This was a retrospective study of histologically confirmed cases of Marjolin's ulcer seen at Bugando Medical Centre over a period of 10-years between January 2001 and December 2010. Data were retrieved from patients' files and analyzed using SPSS computer software version 15.0
A total of 56 patients were studied. Male to female ratio was 2.1:1. Burn scars (89.3%) were the most common causative lesions of Marjolin's ulcer. The mean latent period between original injury and diagnosis of Marjolin's ulcer was 11.34 ± 6.14 years. Only 12.0% of the reported cases were grafted at the time of injury (P < 0.00). Most patients (48.2%) presented between one and five years of onset of illness. The lower limb (42.9%) was the most frequent site for Marjolin's ulcers. The median tumor size at presentation was 8 cm and the vast majority of patients (85.7%) presented with large tumors of ≥ 5 cm in diameter. Lymph node metastasis at the time of diagnosis was recorded in 32.1% of cases and distant metastasis accounted for 26.9% of cases. Squamous cell carcinoma (91.1%) was the most common histopathological type. Wide local excision was the most common surgical procedure performed in 80.8% of cases. Post-operative complication rate was 32.1% of which surgical site infection was the most common complication in 38.9% of patients. Local recurrence was noted in 33.3% of cases who were treated surgically. The mean length of hospital stay for in-patients was 7.9 ± 2.3 days. Mortality rate was 7.1%. According to multivariate logistic regression analysis, stage and grade of the tumor and presence of local recurrence were the main predictors of death (P < 0.001).

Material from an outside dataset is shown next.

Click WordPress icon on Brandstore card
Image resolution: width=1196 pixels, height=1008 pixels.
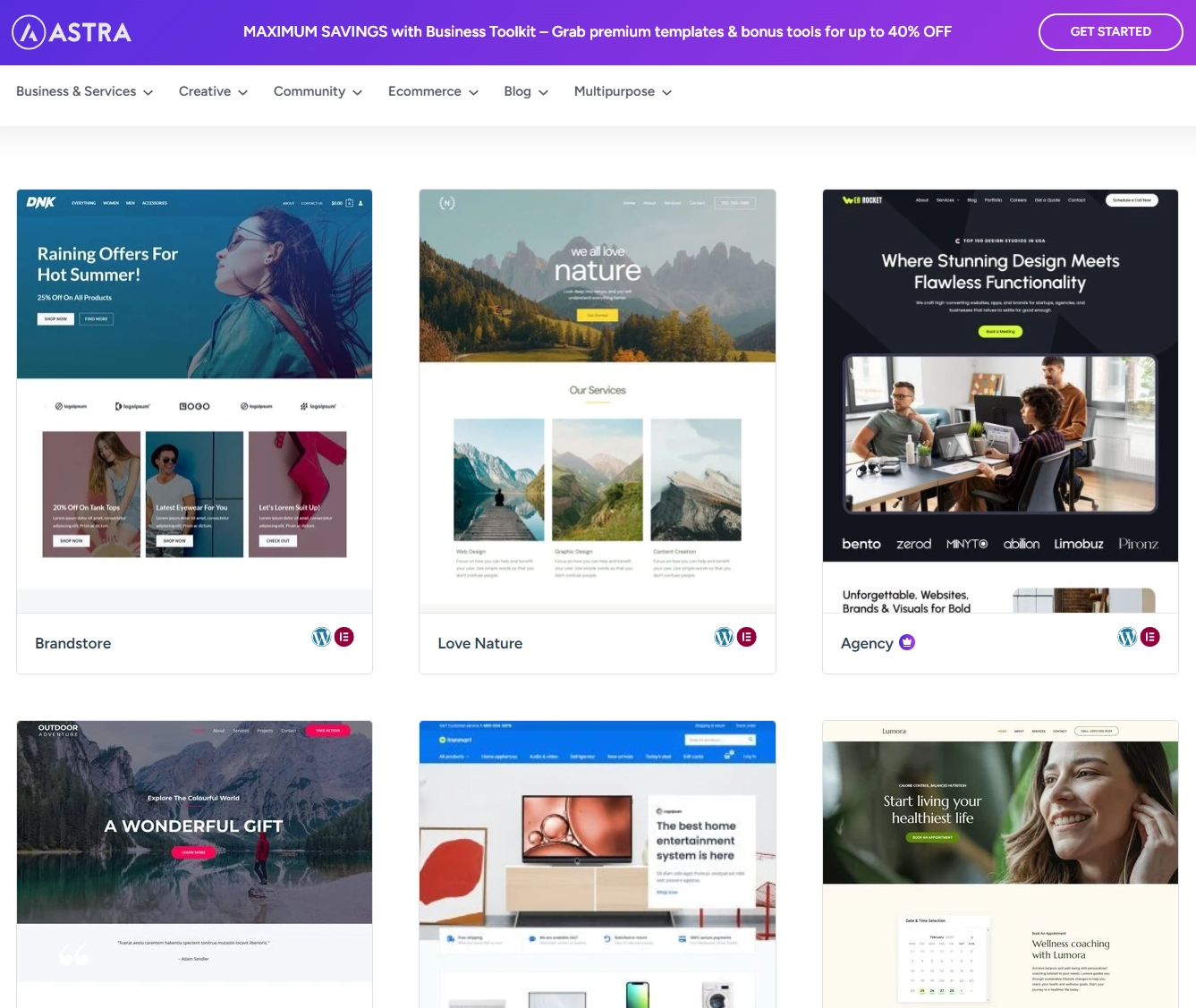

Marjolin's ulcers are not rare in our environment and commonly occur in burn scars that were not skin grafted and were left to heal secondarily. A high index of suspicion is required in the management of chronic non-healing ulcers and all suspected lesions should be biopsed. Early recognition and aggressive treatment of Marjolin's ulcers and close follow-up are urgently needed to improve outcomes in our environment.
Marjolin's ulcer is a rare and often aggressive cutaneous malignancy that arises in previously traumatized or chronically inflamed skin, particularly after burns . Marjolin's ulcers have a 1% to 2% incidence in all burn scars but can also develop from previously traumatized and scarred tissue of other etiologies such as chronic sinuses of osteomyelitis, post-traumatic wounds, pressure sores and chronic fistulae and have been reported to arise in the genitalia as a complication of Fournier's gangrene . The term "Marjolin's ulcer" was named after French surgeon, Jean Nicolas Marjolin, who first described the condition in 1828 [1–3]. But it was Dupuytren who noted it was a malignancy . In 1923, DaCosta first coined the expression "Marjolin's ulcer" to describe malignant tumors forming over burn injuries .
The exact mechanism of malignant transformation of Marjolin's ulcer remains unclear and controversial [6–8]. Several theories including the toxin, chronic irritation, traumatic epithelial elements implantation, heredity, immunologic privileged site, co-carcinogen, ultraviolet rays, initiation and promotion and environmental and genetic interaction theories have been reported to explain the malignant transformation .
The latency period from the time of injury to the onset of malignant transformation averages 36 years . However, early arising Marjolin's ulcers have been described in the literature [8, 11]. Studies from western countries have shown that the average age at diagnosis is in the fifth decade of life with a range of 18-84 years, and men are three times more frequently affected than women . In Sub-Saharan Africa, Marjolin's ulcer appears to be affecting younger patients and the transition time is getting shorter over the years .
Most lesions of Marjolin's ulcer occur on the extremities (60%), with ulcers on the head and face occurring less frequently (30%) and the lowest frequency (10%) on the trunk . Marjolin's ulcers in unusual sites such as the genitalia as a complication of Fournier's gangrene  and breast skin developing in a postburn scar  have also been reported.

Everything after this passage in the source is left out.